(Target position records)
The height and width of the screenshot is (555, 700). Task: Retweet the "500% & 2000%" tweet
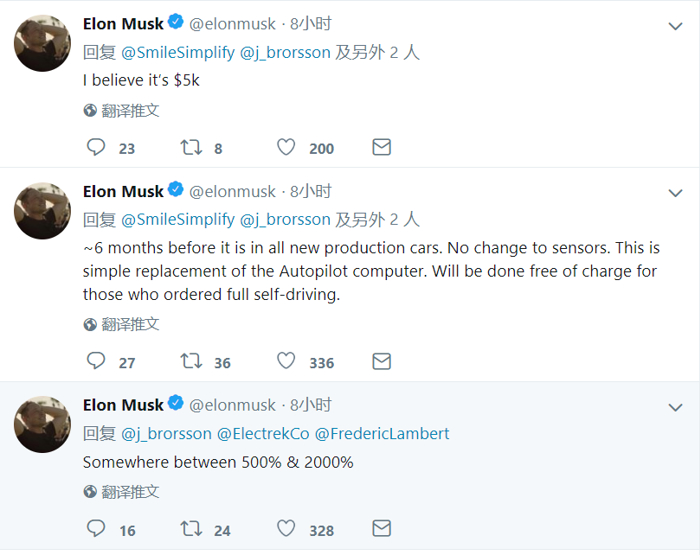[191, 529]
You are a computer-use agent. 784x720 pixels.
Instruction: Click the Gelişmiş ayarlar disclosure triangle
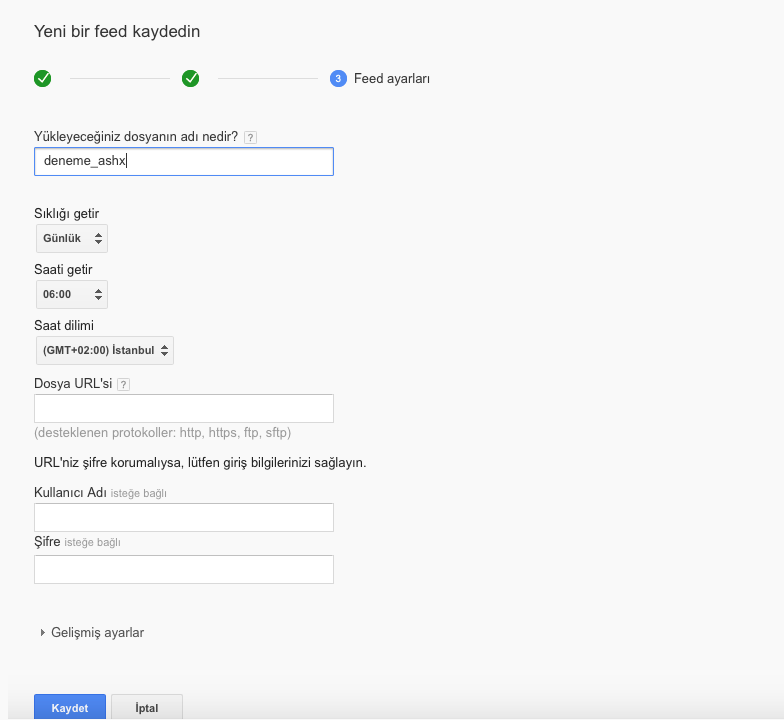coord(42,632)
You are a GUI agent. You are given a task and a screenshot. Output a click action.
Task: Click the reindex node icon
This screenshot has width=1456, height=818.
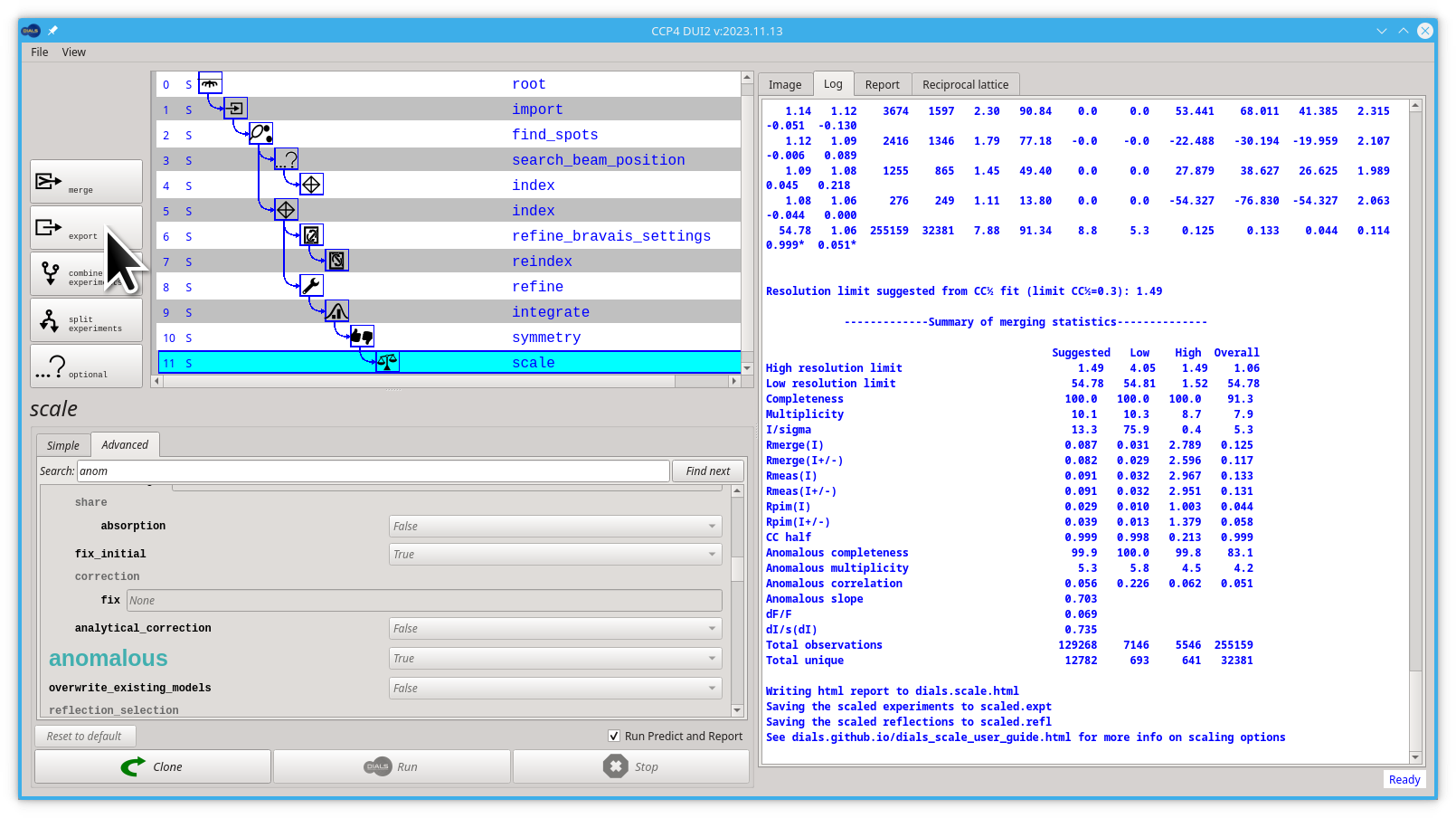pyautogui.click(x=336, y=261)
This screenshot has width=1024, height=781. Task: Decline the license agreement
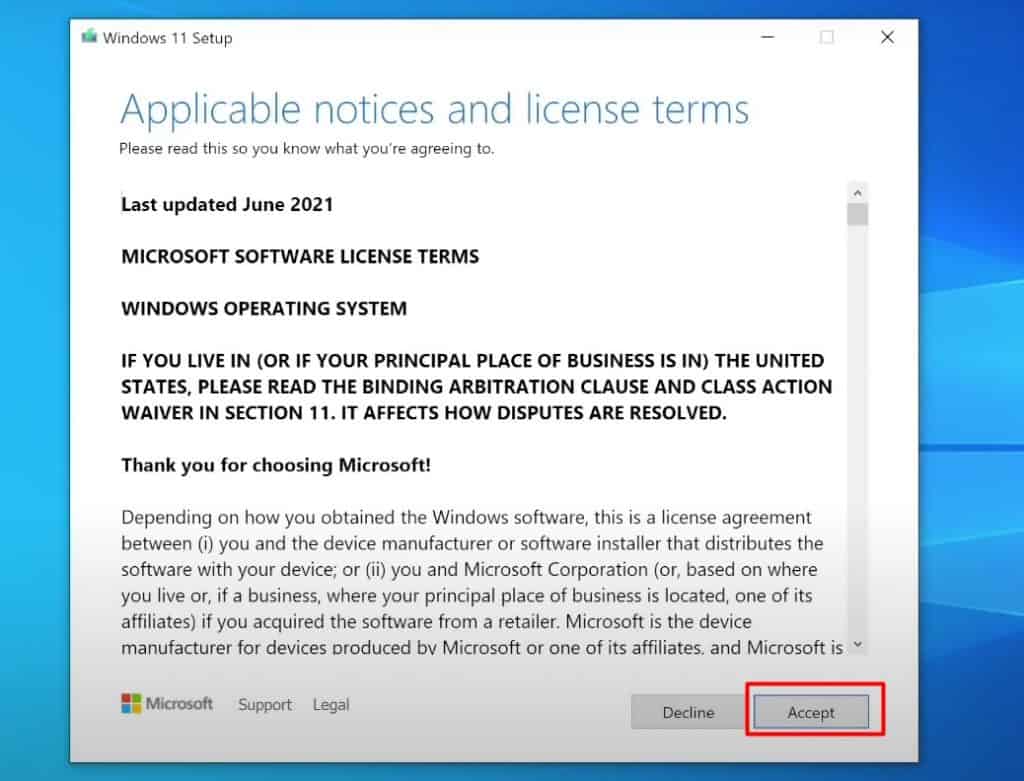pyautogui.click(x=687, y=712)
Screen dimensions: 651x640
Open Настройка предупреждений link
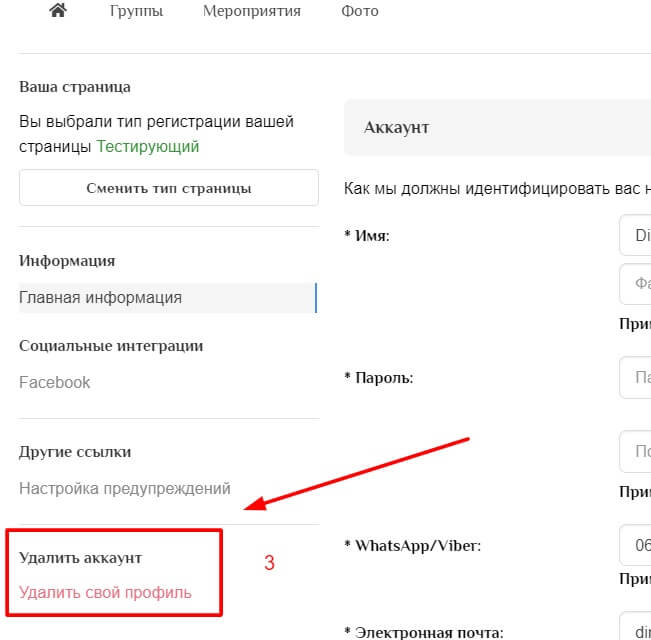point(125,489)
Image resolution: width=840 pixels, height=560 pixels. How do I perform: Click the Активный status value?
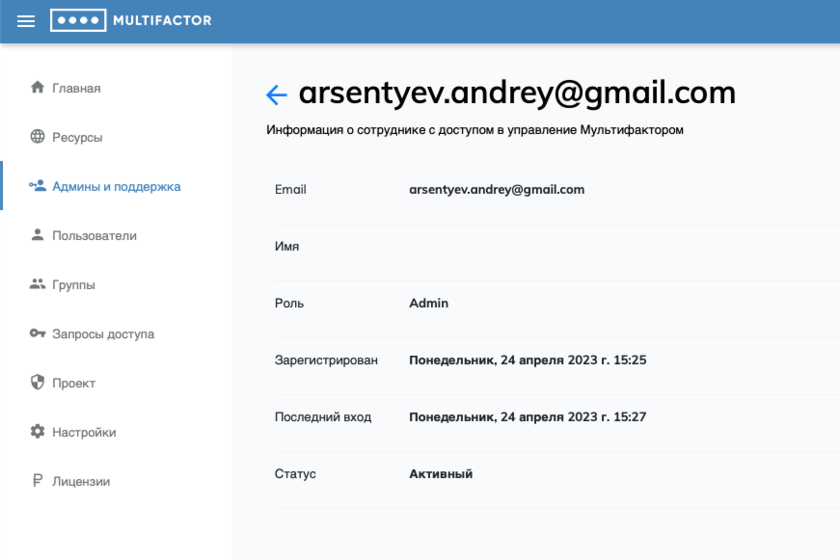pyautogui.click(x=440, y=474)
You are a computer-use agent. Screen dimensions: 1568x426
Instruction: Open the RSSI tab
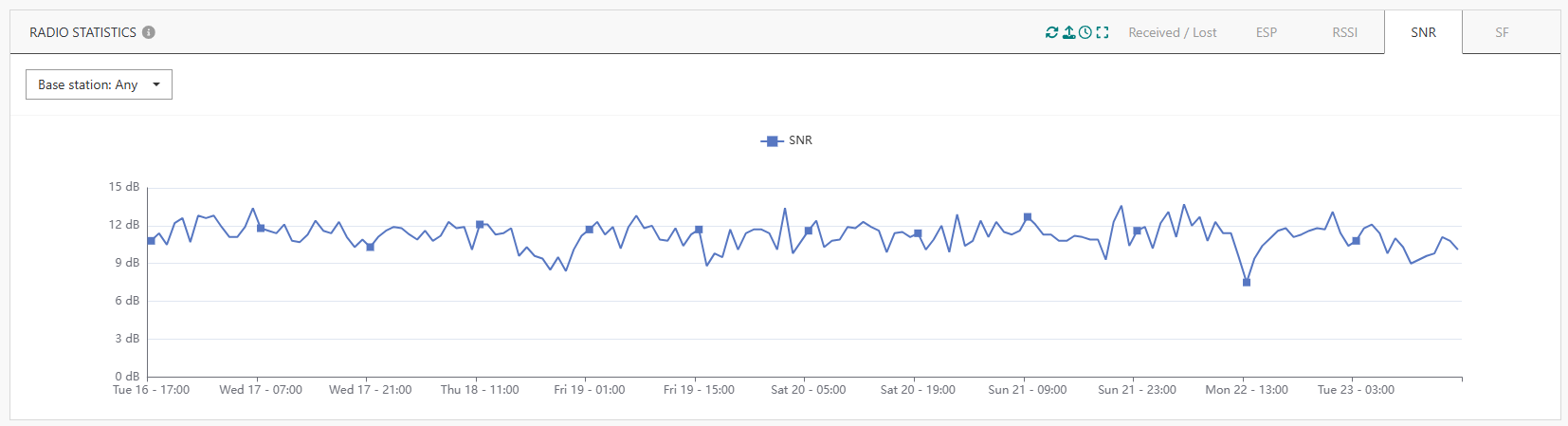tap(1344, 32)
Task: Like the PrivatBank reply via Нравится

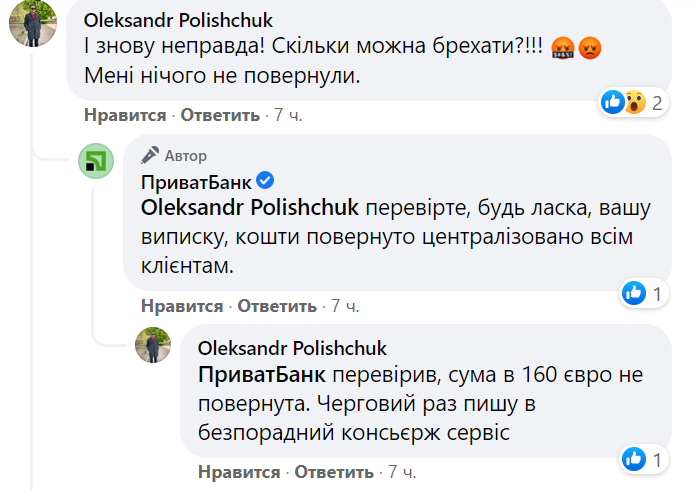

** Directions for this task **
Switch each "Instruction" in the material above to "Directive" and write out all of the material again with nothing else changed. Leave the pictures out.

** Solved problem **
The height and width of the screenshot is (555, 700). Task: Retweet the "500% & 2000%" tweet
[191, 529]
You are a computer-use agent. 784x720 pixels.
Directive: Click the Gelişmiş ayarlar disclosure triangle
coord(42,632)
You are a GUI agent. You are given a task and a screenshot. Output a click action.
Task: Click the reindex node icon
This screenshot has width=1456, height=818.
pyautogui.click(x=336, y=261)
This screenshot has width=1024, height=781. Task: Decline the license agreement
pyautogui.click(x=687, y=712)
Screen dimensions: 651x640
Open Настройка предупреждений link
point(125,489)
Image resolution: width=840 pixels, height=560 pixels. How do I perform: Click the Активный status value?
pyautogui.click(x=440, y=474)
You are a computer-use agent. Screen dimensions: 1568x426
Directive: Open the RSSI tab
tap(1344, 32)
Task: Like the PrivatBank reply via Нравится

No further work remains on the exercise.